Proprio sulle contraddizioni della modernità, o meglio della modernizzazione italiana, riflette Pier Paolo Pasolini nella sua celebre analisi dell’ambiguo “linguaggio tecnocratico” utilizzata da Moro per commentare l’inaugurazione dell’Autostrada del Sole. Che, dal canto suo, nei decenni successivi compare come simbolo o come location in una sequenza di corto e lungometraggi tanto lunga che meriterebbe una trattazione a sé. Una selezione rapida ed incompleta ricorderà che vi sfreccia la Bella di Lodi di Mario Missiroli sulla sua spider nel 1963, che vi si consuma il dramma di Furio e Magda in Bianco, rosso e Verdone di Carlo Verdone nel 1981 e che vi è dimenticata, in una stazione di servizio, la sfortunata Rosalba protagonista di Pane e Tulipani di Silvio Soldini nel 2000.

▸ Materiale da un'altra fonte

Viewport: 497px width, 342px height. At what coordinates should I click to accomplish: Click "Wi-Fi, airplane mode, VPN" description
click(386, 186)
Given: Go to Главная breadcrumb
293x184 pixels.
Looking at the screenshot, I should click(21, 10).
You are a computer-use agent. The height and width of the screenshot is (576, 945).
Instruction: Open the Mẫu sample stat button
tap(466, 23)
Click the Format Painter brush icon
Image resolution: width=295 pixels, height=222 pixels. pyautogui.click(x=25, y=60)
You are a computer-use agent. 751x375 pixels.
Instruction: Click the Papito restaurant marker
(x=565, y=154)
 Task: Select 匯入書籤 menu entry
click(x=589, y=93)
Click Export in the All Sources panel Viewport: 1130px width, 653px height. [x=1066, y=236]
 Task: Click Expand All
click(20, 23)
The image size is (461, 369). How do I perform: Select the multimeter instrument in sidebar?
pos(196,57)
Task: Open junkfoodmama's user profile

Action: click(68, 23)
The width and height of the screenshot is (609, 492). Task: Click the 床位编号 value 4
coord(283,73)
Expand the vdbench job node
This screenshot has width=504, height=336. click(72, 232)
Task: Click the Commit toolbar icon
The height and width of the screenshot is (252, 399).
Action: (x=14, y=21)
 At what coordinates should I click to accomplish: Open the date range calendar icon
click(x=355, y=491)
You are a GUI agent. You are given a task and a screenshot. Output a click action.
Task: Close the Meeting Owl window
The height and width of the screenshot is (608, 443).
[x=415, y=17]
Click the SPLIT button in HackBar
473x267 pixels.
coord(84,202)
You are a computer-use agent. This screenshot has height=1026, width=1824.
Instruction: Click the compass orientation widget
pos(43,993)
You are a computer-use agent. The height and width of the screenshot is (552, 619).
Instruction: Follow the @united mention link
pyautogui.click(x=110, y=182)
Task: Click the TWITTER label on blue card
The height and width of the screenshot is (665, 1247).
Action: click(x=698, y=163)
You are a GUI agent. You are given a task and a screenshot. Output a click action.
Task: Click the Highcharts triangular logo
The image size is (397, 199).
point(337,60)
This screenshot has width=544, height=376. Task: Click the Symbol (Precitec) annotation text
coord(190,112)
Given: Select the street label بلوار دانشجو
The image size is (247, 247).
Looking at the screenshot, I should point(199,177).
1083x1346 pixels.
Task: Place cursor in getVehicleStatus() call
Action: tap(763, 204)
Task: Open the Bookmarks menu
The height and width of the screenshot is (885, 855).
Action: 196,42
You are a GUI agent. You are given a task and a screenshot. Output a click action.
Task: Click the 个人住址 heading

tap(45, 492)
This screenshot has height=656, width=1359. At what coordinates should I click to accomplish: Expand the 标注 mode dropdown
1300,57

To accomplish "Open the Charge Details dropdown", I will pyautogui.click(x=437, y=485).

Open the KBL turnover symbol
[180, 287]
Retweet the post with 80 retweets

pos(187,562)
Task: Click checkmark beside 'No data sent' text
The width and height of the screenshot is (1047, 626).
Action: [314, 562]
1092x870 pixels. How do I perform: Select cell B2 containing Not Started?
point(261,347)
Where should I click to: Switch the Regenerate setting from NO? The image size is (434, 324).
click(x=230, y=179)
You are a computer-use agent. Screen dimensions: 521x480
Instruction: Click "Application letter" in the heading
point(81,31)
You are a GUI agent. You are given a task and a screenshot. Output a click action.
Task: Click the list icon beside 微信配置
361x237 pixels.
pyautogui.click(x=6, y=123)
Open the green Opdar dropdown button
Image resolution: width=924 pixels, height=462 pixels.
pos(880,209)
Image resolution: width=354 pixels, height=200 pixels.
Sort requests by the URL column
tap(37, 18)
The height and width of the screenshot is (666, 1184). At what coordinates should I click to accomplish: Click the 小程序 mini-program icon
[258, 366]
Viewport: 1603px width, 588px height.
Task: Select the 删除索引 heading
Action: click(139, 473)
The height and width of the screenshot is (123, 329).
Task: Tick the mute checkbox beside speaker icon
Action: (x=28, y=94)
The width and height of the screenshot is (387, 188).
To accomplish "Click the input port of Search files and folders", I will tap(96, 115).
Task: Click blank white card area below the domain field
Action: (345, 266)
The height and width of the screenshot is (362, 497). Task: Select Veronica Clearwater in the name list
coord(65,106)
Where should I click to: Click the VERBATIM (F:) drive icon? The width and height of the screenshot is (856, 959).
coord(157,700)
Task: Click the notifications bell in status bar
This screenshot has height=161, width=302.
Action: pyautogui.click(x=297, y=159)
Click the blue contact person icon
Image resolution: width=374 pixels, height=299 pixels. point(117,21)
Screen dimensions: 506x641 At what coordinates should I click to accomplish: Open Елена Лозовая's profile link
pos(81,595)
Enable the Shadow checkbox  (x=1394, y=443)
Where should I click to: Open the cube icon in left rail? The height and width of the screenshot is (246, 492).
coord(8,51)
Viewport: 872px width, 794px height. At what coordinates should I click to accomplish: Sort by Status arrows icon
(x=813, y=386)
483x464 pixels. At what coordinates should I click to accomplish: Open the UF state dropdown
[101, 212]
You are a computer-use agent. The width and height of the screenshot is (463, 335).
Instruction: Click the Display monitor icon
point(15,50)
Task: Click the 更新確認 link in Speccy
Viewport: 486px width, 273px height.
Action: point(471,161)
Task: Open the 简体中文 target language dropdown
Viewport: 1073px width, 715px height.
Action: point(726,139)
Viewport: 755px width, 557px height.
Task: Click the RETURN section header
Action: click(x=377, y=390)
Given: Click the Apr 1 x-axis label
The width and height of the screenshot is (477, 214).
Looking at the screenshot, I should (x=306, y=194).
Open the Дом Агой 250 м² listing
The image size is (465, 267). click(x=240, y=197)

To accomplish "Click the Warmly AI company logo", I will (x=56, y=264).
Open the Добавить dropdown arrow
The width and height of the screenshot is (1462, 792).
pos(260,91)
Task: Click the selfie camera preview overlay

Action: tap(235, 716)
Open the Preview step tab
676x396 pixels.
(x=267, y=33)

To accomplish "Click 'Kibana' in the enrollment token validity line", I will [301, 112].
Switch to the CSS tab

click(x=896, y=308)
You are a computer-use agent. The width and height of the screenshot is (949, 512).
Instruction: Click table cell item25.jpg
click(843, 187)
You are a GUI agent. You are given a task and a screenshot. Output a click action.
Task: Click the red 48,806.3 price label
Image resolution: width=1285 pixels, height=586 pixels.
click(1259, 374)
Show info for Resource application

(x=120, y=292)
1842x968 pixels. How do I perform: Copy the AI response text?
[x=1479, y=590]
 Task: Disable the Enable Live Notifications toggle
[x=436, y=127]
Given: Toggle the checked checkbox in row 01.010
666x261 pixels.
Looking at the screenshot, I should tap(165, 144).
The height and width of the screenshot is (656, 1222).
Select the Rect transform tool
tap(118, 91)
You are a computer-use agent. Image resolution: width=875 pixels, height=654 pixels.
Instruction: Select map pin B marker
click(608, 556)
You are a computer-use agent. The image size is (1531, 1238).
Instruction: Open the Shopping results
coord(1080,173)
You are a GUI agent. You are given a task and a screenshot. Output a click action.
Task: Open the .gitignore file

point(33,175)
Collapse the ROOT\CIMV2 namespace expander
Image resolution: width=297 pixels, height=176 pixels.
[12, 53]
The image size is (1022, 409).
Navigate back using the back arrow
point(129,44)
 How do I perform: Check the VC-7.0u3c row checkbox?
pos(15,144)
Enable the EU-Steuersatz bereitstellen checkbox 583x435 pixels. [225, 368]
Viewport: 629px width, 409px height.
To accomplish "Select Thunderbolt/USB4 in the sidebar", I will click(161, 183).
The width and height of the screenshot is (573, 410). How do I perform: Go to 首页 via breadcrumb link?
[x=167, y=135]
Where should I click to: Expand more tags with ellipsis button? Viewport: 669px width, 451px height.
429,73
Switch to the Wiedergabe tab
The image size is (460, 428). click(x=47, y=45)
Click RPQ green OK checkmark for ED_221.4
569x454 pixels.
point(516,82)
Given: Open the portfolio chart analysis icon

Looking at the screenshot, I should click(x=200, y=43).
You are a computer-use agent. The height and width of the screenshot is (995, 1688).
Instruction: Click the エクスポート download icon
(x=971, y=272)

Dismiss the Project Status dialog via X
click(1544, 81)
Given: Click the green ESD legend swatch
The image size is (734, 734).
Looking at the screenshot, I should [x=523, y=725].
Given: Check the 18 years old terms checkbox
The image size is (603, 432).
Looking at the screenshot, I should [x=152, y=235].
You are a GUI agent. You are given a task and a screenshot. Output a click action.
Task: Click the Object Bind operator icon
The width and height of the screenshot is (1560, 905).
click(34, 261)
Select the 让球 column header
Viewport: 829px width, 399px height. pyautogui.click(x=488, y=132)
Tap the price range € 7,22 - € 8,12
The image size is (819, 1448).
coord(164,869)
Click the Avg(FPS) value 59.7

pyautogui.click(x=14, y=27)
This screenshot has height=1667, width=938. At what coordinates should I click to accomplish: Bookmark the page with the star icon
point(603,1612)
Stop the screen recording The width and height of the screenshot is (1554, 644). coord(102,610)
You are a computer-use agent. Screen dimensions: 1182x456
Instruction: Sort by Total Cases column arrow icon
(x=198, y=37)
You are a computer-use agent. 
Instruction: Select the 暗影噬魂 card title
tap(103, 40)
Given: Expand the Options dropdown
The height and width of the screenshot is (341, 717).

Com’è logico attendersi, dal suo completamento l’Autostrada del Sole è stata modificata, ampliata, raccordata e addirittura sdoppiata, nel tratto Bologna-Firenze che oggi si compone di una “Direttissima” nuova fiammante e di un’antica “Panoramica”. Come altre infrastrutture italiane, vive il paradosso di essere un oggetto ormai obsoleto per la forma di mobilità che supporta, storico per l’età e per il valore di monumento che comincia ad esserle riconosciuto, e al tempo stesso vivo e attualissimo per i flussi che continua a smistare quotidianamente attraverso l’Italia. Nei prossimi sei decenni, in cui si possono prevedere ulteriori rivoluzioni nel mondo dei trasporti, l’Autostrada del Sole sarà un ottimo caso studio per osservare come evolverà il dialogo tra la dimensione patrimoniale e quella funzionale nella gestione delle grandi infrastrutture che il mondo di oggi ha ereditato dal ‘900.